=== Section Start ===
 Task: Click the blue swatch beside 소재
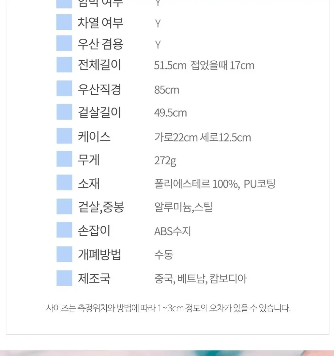tap(64, 182)

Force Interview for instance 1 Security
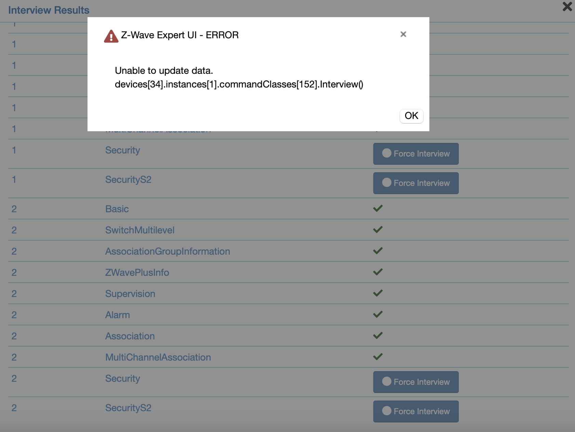point(416,154)
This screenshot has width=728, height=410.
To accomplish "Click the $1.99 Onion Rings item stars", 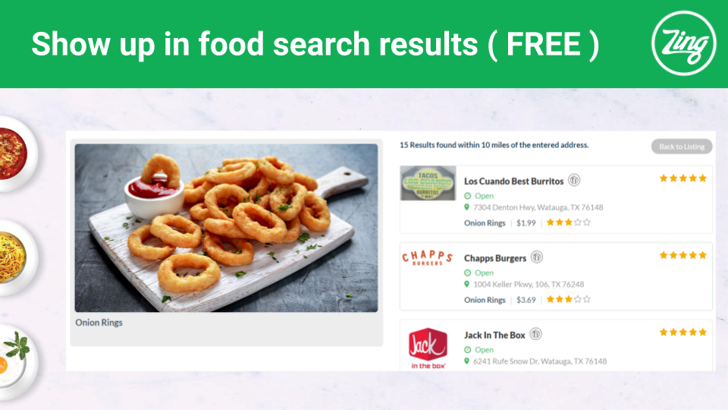I will [x=568, y=222].
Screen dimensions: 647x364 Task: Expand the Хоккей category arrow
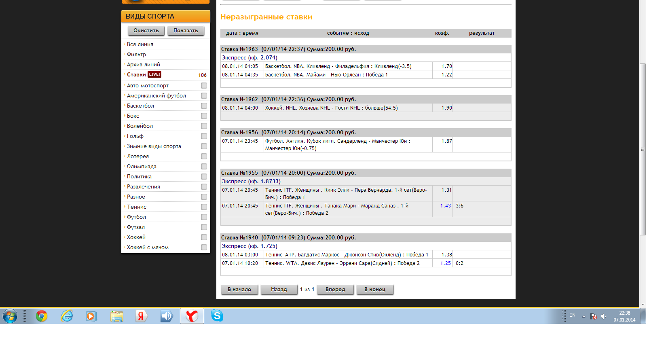point(124,237)
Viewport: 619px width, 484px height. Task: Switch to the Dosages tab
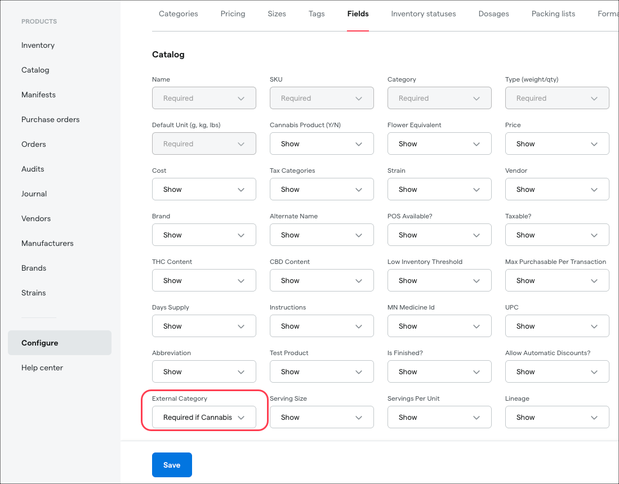point(493,14)
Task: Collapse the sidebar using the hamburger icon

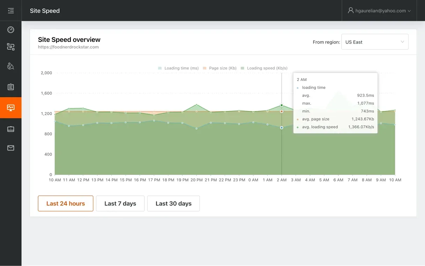Action: 10,10
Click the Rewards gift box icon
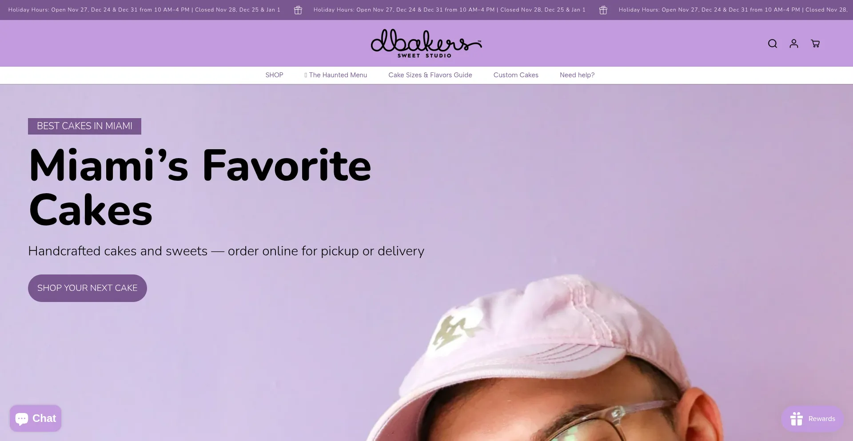This screenshot has width=853, height=441. [x=797, y=419]
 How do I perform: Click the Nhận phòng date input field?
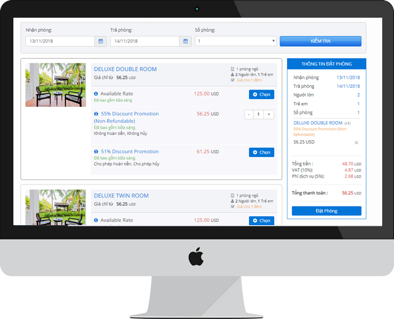pos(60,41)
=== Section End ===
• Task instructions:
Output exactly, and only, the lines running from the line containing "Screen dimensions: 647x364" to the last line of the entries above, omitting the pictures.

• Output of the task:
Screen dimensions: 647x364 Task: Expand the Хоккей category arrow
point(124,237)
Viewport: 619px width, 484px height. Task: Switch to the Dosages tab
point(493,14)
Task: Collapse the sidebar using the hamburger icon

Action: 10,10
Click the Rewards gift box icon
This screenshot has width=853, height=441. [x=797, y=419]
 How do I perform: Click the Nhận phòng date input field?
pos(60,41)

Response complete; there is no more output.